Sunday, February 24, 2013

Is Hadoop old news?


We have heard about how Target and other companies use Big Data analytics to pinpoint their customers’ interests. Web services used worldwide have to be sure to provide quick results, or else the customers will bail on the site. That is exactly the motivation of one company as they expand in the Big Data community.

A large German travel company needed help providing quick answers. By quick, the agency meant that they wanted to provide an answer to their customer in a second or less because that is the amount of time that they figured was allotted until the customer decided to go to another site. Intuitively, as more time passes, more customers are lost. At the time the company started looking for help with their site, the fastest they could build was 6.5 seconds on 200 million records. At 6.5 seconds, the company was operating entirely too slow, and not to mention on too many computing machines. Big Data solutions, such as Hadoop, columnar database technology, Oracle, and FAST from Microsoft were not cutting it. Hadoop, who we keep hearing about as the latest and greatest, wasn’t doing the job!

The travel company decided to build their own method of data processing because they couldn’t afford all of the machines needed to run the other systems.
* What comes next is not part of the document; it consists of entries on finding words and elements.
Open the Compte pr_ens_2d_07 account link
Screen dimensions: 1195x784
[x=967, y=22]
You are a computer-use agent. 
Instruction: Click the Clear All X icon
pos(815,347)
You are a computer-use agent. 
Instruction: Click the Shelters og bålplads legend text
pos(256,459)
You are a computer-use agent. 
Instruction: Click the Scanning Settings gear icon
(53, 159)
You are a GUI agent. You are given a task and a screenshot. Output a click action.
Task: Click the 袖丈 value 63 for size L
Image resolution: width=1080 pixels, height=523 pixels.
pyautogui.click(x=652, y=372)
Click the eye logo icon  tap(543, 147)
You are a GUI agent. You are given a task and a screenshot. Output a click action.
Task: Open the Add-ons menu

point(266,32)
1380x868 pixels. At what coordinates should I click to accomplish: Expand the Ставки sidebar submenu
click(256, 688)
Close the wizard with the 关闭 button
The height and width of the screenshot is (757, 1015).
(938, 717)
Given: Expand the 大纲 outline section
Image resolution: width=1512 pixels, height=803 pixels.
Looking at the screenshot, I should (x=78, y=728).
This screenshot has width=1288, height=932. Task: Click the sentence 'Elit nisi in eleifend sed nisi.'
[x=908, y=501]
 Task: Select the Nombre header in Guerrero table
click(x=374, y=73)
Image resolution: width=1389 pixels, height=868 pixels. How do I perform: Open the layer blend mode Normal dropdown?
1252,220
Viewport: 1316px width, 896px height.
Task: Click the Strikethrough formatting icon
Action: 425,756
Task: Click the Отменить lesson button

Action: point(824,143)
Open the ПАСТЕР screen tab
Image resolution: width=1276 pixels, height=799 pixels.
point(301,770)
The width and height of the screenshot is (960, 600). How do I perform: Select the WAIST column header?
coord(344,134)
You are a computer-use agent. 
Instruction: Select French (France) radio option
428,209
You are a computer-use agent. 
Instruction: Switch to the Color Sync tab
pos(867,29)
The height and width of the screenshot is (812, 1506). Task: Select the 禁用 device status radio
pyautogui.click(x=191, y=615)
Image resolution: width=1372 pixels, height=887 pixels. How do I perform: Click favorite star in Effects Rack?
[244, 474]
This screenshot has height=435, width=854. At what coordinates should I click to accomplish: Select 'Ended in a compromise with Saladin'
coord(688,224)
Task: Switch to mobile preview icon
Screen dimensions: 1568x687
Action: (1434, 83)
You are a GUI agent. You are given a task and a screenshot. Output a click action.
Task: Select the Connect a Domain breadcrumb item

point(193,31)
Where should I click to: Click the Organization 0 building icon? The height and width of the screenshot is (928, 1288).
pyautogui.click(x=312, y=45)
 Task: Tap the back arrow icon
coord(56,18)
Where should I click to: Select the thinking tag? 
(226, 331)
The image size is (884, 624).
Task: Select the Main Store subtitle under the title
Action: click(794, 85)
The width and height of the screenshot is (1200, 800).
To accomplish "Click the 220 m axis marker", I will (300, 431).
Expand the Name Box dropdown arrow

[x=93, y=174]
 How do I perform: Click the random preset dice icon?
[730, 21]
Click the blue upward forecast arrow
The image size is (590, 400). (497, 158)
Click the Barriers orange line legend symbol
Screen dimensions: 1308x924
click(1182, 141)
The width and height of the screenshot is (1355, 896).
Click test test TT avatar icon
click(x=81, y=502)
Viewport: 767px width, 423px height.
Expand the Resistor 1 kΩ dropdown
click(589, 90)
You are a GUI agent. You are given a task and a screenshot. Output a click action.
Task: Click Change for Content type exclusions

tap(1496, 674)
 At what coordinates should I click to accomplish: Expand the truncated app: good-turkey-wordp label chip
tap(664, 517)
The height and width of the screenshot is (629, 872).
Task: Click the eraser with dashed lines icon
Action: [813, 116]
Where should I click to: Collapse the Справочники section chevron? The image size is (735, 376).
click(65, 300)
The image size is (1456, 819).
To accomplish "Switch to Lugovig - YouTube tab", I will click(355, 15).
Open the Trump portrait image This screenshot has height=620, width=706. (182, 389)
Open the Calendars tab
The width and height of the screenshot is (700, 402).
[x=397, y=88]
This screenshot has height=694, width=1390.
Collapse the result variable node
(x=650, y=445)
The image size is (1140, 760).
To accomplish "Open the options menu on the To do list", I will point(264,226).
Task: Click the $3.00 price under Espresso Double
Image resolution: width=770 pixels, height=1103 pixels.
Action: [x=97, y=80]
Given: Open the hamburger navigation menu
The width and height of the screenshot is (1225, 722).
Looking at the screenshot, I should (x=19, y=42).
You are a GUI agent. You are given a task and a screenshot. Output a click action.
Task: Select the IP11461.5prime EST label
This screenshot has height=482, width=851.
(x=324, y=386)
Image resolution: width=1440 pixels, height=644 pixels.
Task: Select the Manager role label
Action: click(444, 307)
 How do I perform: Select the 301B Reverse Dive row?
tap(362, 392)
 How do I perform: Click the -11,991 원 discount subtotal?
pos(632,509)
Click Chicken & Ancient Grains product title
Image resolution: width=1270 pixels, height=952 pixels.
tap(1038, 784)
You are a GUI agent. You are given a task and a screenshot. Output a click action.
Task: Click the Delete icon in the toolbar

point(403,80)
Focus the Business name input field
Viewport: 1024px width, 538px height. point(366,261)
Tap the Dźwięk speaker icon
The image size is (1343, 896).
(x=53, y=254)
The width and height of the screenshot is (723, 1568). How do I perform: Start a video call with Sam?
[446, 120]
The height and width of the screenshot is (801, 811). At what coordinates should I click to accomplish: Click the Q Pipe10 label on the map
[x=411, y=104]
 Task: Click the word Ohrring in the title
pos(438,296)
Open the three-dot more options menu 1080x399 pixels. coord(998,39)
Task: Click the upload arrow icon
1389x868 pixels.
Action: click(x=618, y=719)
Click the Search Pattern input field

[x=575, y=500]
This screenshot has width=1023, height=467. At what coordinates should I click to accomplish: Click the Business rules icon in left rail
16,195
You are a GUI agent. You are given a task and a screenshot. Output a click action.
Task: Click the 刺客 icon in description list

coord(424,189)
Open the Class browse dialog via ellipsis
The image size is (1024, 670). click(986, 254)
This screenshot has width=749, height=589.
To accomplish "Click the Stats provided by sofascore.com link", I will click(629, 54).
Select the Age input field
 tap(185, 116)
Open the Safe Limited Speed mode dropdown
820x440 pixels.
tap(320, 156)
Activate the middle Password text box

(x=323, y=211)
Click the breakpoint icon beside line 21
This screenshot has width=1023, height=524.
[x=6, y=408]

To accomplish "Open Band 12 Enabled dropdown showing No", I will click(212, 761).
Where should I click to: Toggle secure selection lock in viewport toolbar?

The new method started with data structures, algorithms, indexing, and continuous loading of new data. The company that would represent this product would be ParStream. With ParStream’s advancements, the travel company is now able to handle 1,000 queries per second, rummage through 18 billion offers with 20 parameters all to give a response in (the less than desired) one second. This is achieved by CPUs combined with Nvidia’s Fermi GPU processors. ParStream technology allows for the same amount of processing with the fraction of the machines.

Michael Hummel, who has been involved as a manager along the way stated, “Nobody wants to wait for results. Most people think big data is billions of records, but static. That is completely wrong. Big data is dynamic. New data is created every second and you have to take this new data and process it together with historical data.”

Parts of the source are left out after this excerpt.